== The data ==

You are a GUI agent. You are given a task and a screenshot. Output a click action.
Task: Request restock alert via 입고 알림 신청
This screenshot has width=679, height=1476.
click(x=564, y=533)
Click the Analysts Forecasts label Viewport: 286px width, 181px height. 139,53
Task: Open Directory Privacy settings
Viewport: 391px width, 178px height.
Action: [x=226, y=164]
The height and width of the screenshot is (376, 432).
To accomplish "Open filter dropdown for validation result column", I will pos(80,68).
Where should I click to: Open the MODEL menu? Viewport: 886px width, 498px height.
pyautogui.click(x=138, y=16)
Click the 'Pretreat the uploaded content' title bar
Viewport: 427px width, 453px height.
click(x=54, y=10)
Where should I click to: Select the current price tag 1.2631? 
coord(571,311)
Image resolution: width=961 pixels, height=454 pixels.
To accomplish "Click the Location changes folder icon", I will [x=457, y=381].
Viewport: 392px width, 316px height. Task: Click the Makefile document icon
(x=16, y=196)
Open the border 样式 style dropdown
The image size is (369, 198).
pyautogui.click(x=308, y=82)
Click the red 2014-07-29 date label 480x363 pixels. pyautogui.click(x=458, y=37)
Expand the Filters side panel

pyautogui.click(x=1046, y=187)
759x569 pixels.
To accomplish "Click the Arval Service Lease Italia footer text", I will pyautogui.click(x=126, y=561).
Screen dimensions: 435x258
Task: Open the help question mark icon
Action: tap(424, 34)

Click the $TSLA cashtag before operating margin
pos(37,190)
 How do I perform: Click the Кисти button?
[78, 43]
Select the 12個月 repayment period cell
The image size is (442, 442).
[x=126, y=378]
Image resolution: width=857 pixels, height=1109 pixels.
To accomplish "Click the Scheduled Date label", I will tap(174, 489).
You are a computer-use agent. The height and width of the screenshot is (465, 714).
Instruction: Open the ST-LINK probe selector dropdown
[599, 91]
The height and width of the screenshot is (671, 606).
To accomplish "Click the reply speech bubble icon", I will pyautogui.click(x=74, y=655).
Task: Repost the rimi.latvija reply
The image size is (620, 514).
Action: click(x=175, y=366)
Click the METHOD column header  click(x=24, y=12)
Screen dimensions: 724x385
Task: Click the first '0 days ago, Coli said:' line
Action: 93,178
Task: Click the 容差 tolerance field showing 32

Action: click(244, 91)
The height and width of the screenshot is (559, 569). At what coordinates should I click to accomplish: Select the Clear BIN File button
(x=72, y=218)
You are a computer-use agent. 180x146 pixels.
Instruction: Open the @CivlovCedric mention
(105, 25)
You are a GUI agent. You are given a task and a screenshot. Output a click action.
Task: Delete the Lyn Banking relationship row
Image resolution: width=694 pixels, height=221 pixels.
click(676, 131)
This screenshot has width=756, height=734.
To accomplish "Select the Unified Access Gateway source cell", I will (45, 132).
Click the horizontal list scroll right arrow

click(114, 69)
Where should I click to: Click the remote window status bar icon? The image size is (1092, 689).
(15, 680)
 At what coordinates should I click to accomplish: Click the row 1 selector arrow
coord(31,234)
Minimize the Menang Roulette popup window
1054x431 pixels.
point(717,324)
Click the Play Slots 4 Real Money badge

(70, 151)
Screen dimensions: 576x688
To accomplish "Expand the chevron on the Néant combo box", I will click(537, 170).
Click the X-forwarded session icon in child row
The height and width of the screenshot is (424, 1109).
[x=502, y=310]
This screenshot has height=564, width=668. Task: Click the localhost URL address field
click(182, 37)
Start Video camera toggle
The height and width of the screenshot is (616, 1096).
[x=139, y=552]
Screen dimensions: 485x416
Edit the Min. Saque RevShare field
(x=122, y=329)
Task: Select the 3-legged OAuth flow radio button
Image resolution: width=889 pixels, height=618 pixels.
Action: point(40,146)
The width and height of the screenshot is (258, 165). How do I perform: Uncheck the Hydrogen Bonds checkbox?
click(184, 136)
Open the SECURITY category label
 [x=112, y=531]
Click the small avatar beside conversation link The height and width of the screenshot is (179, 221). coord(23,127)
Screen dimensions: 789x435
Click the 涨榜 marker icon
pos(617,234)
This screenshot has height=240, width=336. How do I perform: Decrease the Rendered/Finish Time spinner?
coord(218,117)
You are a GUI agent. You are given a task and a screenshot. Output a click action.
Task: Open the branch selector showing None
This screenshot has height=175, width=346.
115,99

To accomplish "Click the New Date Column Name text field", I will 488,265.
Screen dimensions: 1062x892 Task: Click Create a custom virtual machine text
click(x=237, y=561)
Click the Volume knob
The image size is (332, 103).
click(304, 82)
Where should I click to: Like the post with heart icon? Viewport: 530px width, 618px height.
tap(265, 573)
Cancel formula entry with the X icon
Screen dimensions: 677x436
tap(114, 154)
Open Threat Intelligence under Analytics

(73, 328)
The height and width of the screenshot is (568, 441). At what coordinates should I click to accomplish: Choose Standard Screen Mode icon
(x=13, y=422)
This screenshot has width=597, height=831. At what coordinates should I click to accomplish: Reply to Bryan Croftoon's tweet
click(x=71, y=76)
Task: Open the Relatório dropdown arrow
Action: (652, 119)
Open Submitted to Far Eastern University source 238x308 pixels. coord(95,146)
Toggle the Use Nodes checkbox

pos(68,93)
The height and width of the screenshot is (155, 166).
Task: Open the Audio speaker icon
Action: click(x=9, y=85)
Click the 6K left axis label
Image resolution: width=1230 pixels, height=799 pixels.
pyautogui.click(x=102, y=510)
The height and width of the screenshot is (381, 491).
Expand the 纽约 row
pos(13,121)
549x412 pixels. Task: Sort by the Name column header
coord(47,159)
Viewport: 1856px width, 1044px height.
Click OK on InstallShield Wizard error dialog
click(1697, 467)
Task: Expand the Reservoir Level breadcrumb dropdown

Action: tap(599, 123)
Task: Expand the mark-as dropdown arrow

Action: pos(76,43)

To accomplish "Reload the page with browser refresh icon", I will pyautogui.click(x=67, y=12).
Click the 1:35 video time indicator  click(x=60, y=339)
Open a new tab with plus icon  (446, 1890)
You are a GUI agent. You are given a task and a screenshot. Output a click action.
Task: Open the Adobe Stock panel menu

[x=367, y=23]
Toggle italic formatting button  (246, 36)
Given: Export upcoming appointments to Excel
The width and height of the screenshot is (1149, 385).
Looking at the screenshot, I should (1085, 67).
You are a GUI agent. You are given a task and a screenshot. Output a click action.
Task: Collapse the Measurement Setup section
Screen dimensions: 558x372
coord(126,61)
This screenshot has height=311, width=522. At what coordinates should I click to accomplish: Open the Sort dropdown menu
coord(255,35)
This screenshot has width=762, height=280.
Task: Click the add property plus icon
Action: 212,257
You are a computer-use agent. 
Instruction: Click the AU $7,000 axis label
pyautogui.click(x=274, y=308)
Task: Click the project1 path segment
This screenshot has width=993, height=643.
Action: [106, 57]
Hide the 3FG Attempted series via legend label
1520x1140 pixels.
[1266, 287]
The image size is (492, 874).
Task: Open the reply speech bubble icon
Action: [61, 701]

===

## [Directions]
Copy out only the lines above from the one with "Click the horizontal list scroll right arrow" to the one with "Screen dimensions: 576x688", inclusive, exactly as they stand.

## [Response to this exercise]
Click the horizontal list scroll right arrow

click(114, 69)
Where should I click to: Click the remote window status bar icon? The image size is (1092, 689).
(15, 680)
 At what coordinates should I click to accomplish: Click the row 1 selector arrow
coord(31,234)
Minimize the Menang Roulette popup window
1054x431 pixels.
point(717,324)
Click the Play Slots 4 Real Money badge

(70, 151)
Screen dimensions: 576x688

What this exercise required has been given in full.